First, Boyer lives in nearby Altadena; he was the orchestra’s composer-in-residence a decade ago. Second, the concert marks the start of Brett Mitchell’s tenure as music director. Mitchell is only the sixth person to hold that title, which is quite something when you realize that this will be the orchestra’s 97th season.

A native of Seattle, Mitchell served as music director of the Colorado Symphony in Denver from 2017 to 2021 and has been artistic director and conductor of Oregon’s Sunriver Music Festival since 2022. As a guest conductor, he has led the Los Angeles Philharmonic at the Hollywood Bowl, the San Francisco Symphony, and The Cleveland Orchestra, among many others.

Pasadena Symphony
Pasadena Symphony

His first season in Pasadena will consist of six programs plus the traditional Holiday Candlelight concert on Dec. 14. While the repertoire is heavy on warhorses, Mitchell has also chosen works by a number of living composers, including Boyer, Mason Bates, and Jessie Montgomery.
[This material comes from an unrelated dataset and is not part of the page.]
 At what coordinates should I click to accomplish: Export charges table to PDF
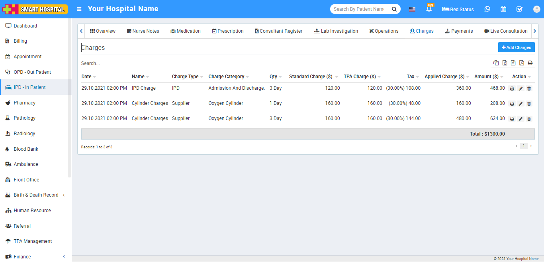click(x=522, y=63)
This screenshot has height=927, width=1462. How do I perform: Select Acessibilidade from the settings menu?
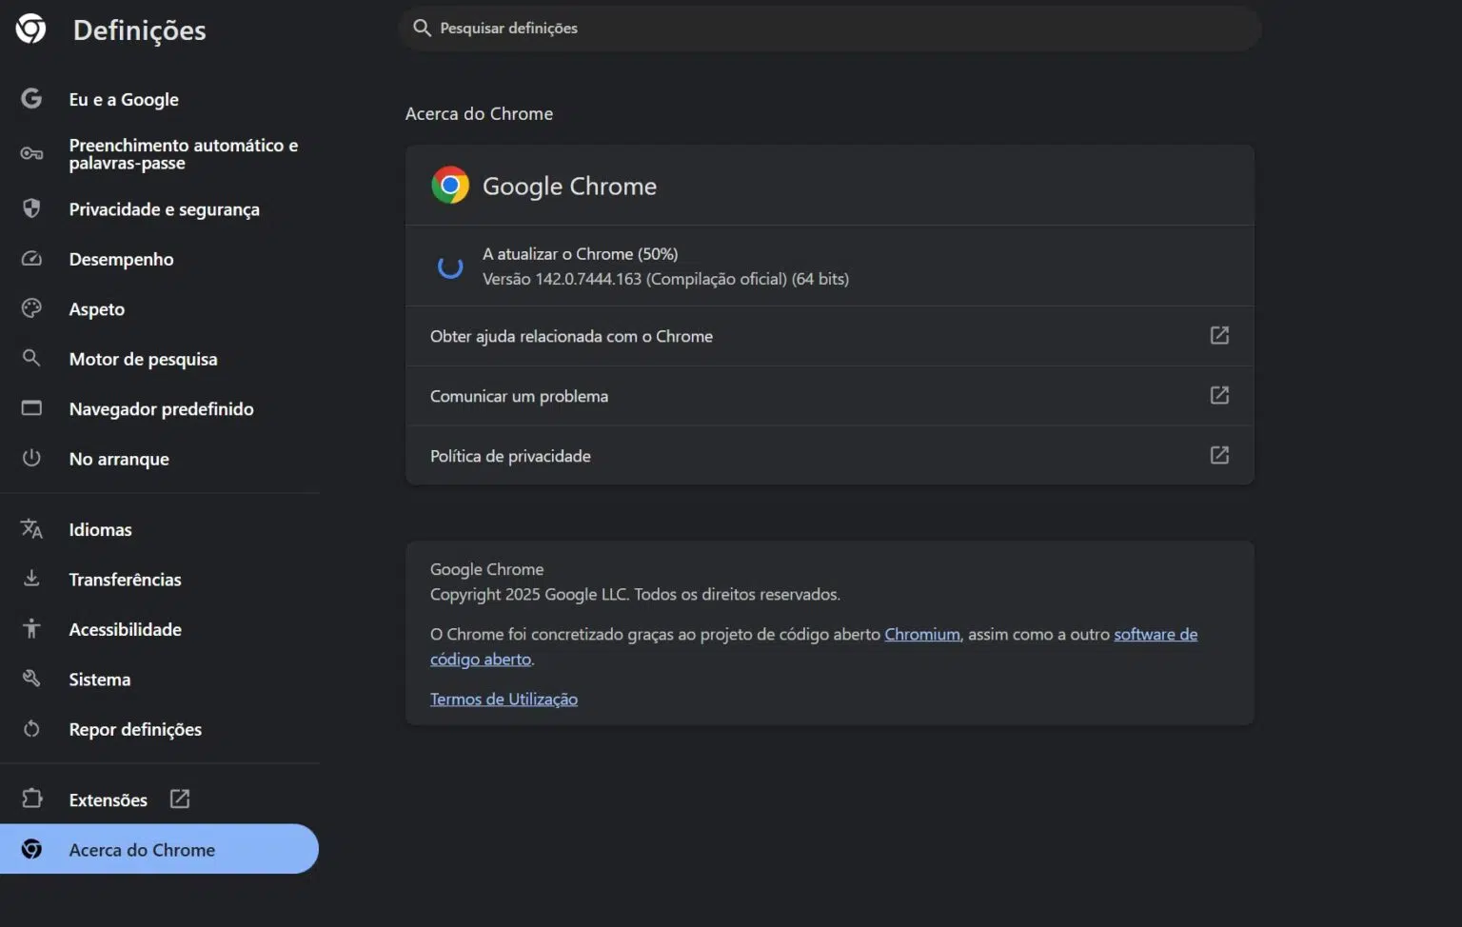125,629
One theme of the season is pieces inspired by the natural world, such as Claude Debussy’s La mer and Beethoven’s “Pastoral” Symphony. “One of the things I have always loved about California is the diversity of its nature,” Mitchell noted, and the season’s repertoire will reflect that concept.

That applies to the first concert, which will be performed at 2 p.m. and 8 p.m. on Oct. 26 at Pasadena’s Ambassador Auditorium. The main work is Gustav Mahler’s First Symphony, which has several allusions to the natural world in its first movement, including the sound of a cuckoo. The program also includes Boyer’s New Beginnings and Erich Wolfgang Korngold’s tuneful Violin Concerto (with soloist Akiko Suwanai).

The second program, Nov. 16, features pianist Stewart Goodyear playing George Gershwin’s 100-year-old Rhapsody in Blue and Mitchell conducting Bates’s Sea-Blue Circuitry, described as an all-acoustic work that has the pulse of electronic music. Two French sea-inspired pieces follow: Maurice Ravel’s Une barque sur l’océan and La mer.

Inon Barnatan
Inon Barnatan | Credit: Marco Borggreve

Inon Barnatan is the soloist on Jan. 25, 2025, performing Florence Price’s 1934 Piano Concerto in One Movement. That program also features Montgomery’s Starburst and Mozart’s Symphony No. 41 (“Jupiter”). Mark Kosower, principal cello of The Cleveland Orchestra, is the soloist in Antonín Dvořák’s Cello Concerto on Feb. 15, 2025, part of a program that also includes Béla Bartók’s Concerto for Orchestra.

The concerts on March 22, 2025, feature new takes on old musical styles, including Adolphus Hailstork’s Baroque Suite, Sergei Prokofiev’s “Classical” Symphony, and the suite from Igor Stravinsky’s Pulcinella. Stefan Jackiw is the soloist in Mozart’s Fifth Violin Concerto.

The season concludes on May 3, 2025, with Beethoven’s Sixth Symphony, Samuel Jones’s Hymn to the Earth, and Max Bruch’s well-known Violin Concerto No. 1 (with soloist William Hagen).